**Selected text:**

[BEGIN]

Open jayfk opened 7 years ago

jayfk commented 7 years ago

Pipfiles are on its way to be a thing.

It'd great if pyup could support this as soon as the internal API is stable: https://github.com/pypa/pipfile/pull/57

gsemet commented 7 years ago

+1. Pyup should be able to read Pipfile.lock and update versions in it.

wdv4758h commented 6 years ago

any update ?

tony commented 6 years ago

Just moved to Pipfile on a few projects. Totally forgot about pyup

audiolion commented 6 years ago

is there any schedule for supporting Pipfiles?

austinmcconnell commented 6 years ago

I'll chime in as another who would love pipfile support. They're fantastic! I'm planning on switching all my personal projects to use pipfiles.

jayfk commented 6 years ago

How exactly are you currently using pipenv in your projects?

Are you pinning your dependencies in your Pipfile? Are you committing Pipfile.lock to git? Best practices?

chris48s commented 6 years ago

I'd say the usage is similar to other package managers that use a lock file like composer (or npm more recently):

https://github.com/pypa/pipenv/issues/598

austinmcconnell commented 6 years ago

My usage is slightly different for applications, but not my much. I don't pin versions in the Pipfile (I use "*" to match all), but I do commit the lockfile. That way I get the same deterministic installs across environments, but it's also easy to upgrade all packages and second-order dependencies with pipenv update.

I first learned about this "requirements-to-freeze" design philosophy in an article on Kenneth Reitz website here and adapted it to pipfiles.

I agree with what @chris48s said regarding pipfiles in packages.

gsemet commented 6 years ago

My usage is slightly different for applications, but not my much. I don't pin versions in the Pipfile (I use "*" to match all), but I do commit the lockfile That's is the standard way of using Pipfile. you lock in Pipfile only in case of big imcompatibility between 2 modules. But it is always best to work by range and operators (>=, <=,...) in pipfile.

[END]

**Source data:**

[BEGIN]

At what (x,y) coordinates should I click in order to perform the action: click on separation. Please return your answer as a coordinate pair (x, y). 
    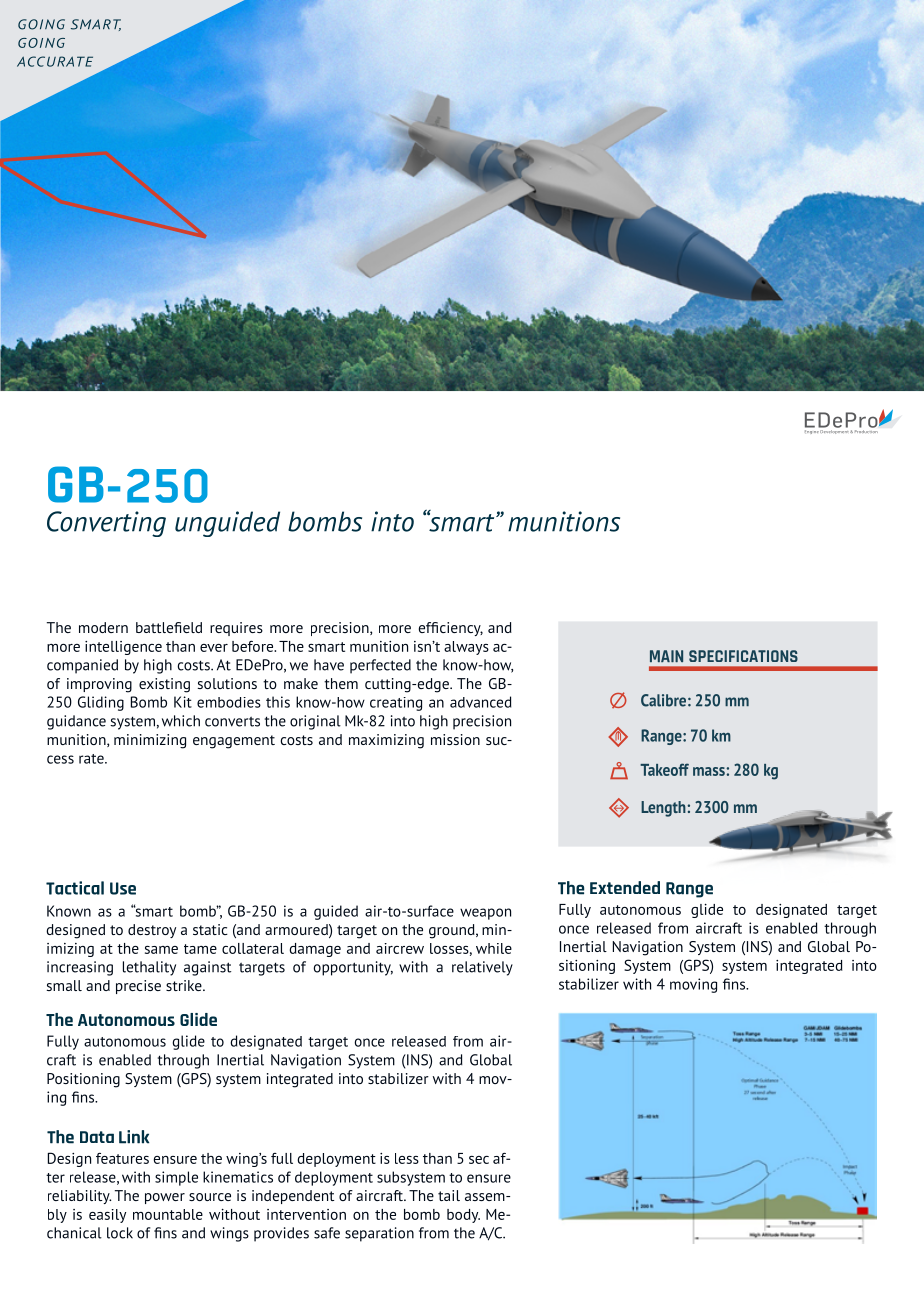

[END]

**Given request:** Transcribe the Pipfile support thread from "I first learned" up to and including "<=,...) in pipfile.".

**Full answer:**
I first learned about this "requirements-to-freeze" design philosophy in an article on Kenneth Reitz website here and adapted it to pipfiles.

I agree with what @chris48s said regarding pipfiles in packages.

gsemet commented 6 years ago

My usage is slightly different for applications, but not my much. I don't pin versions in the Pipfile (I use "*" to match all), but I do commit the lockfile That's is the standard way of using Pipfile. you lock in Pipfile only in case of big imcompatibility between 2 modules. But it is always best to work by range and operators (>=, <=,...) in pipfile.